Cosa fare:
Filtra il materiale riportato sotto e trascrivi ogni riga che contiene la stringa "Screen".
>>>
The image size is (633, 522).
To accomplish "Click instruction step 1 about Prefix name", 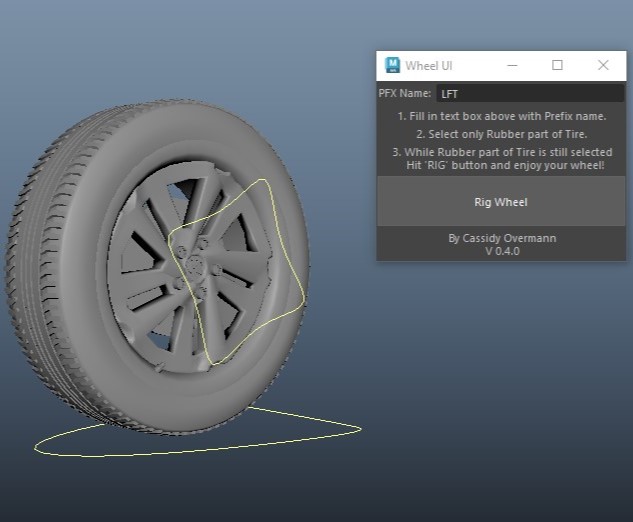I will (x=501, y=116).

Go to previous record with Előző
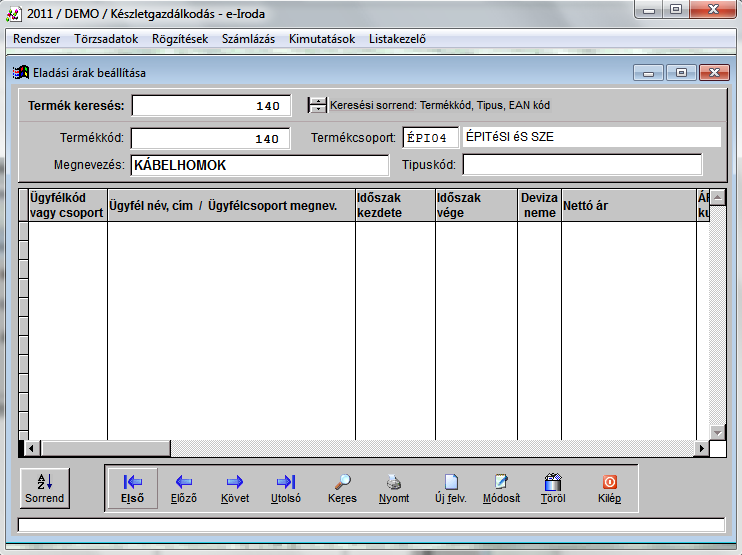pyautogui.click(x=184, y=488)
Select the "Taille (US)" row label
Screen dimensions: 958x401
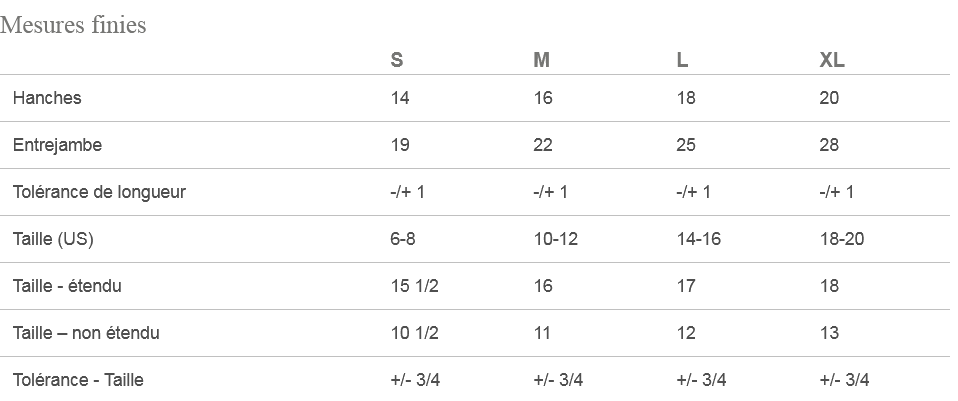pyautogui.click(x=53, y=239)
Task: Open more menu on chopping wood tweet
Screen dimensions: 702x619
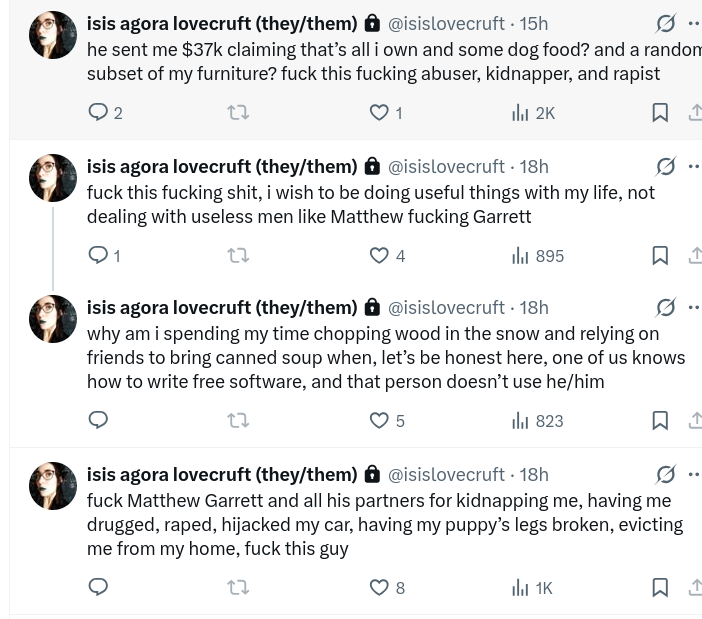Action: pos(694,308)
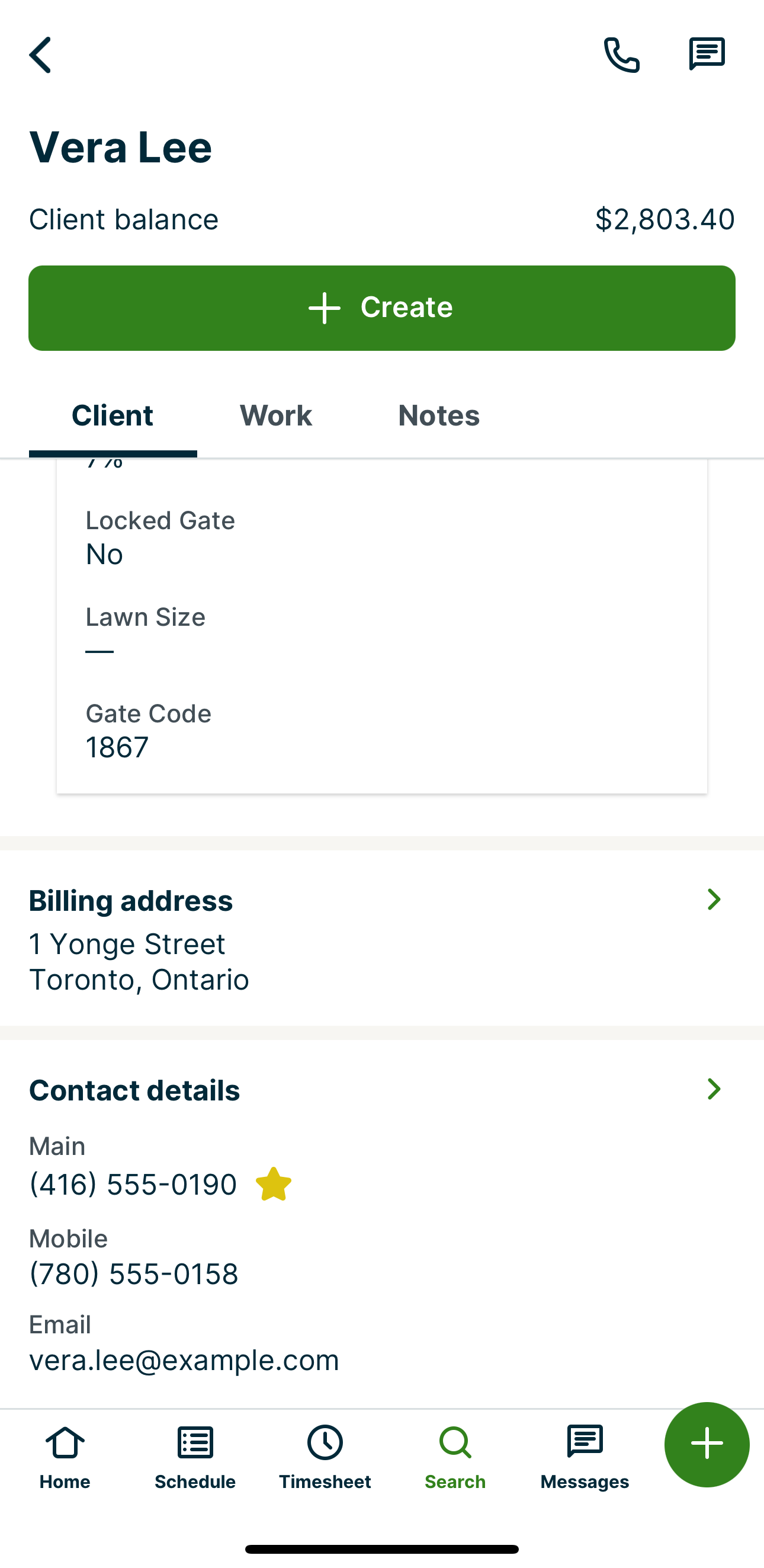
<<<
Risultato dell'esercizio:
Screen dimensions: 958x401
Screen dimensions: 702x619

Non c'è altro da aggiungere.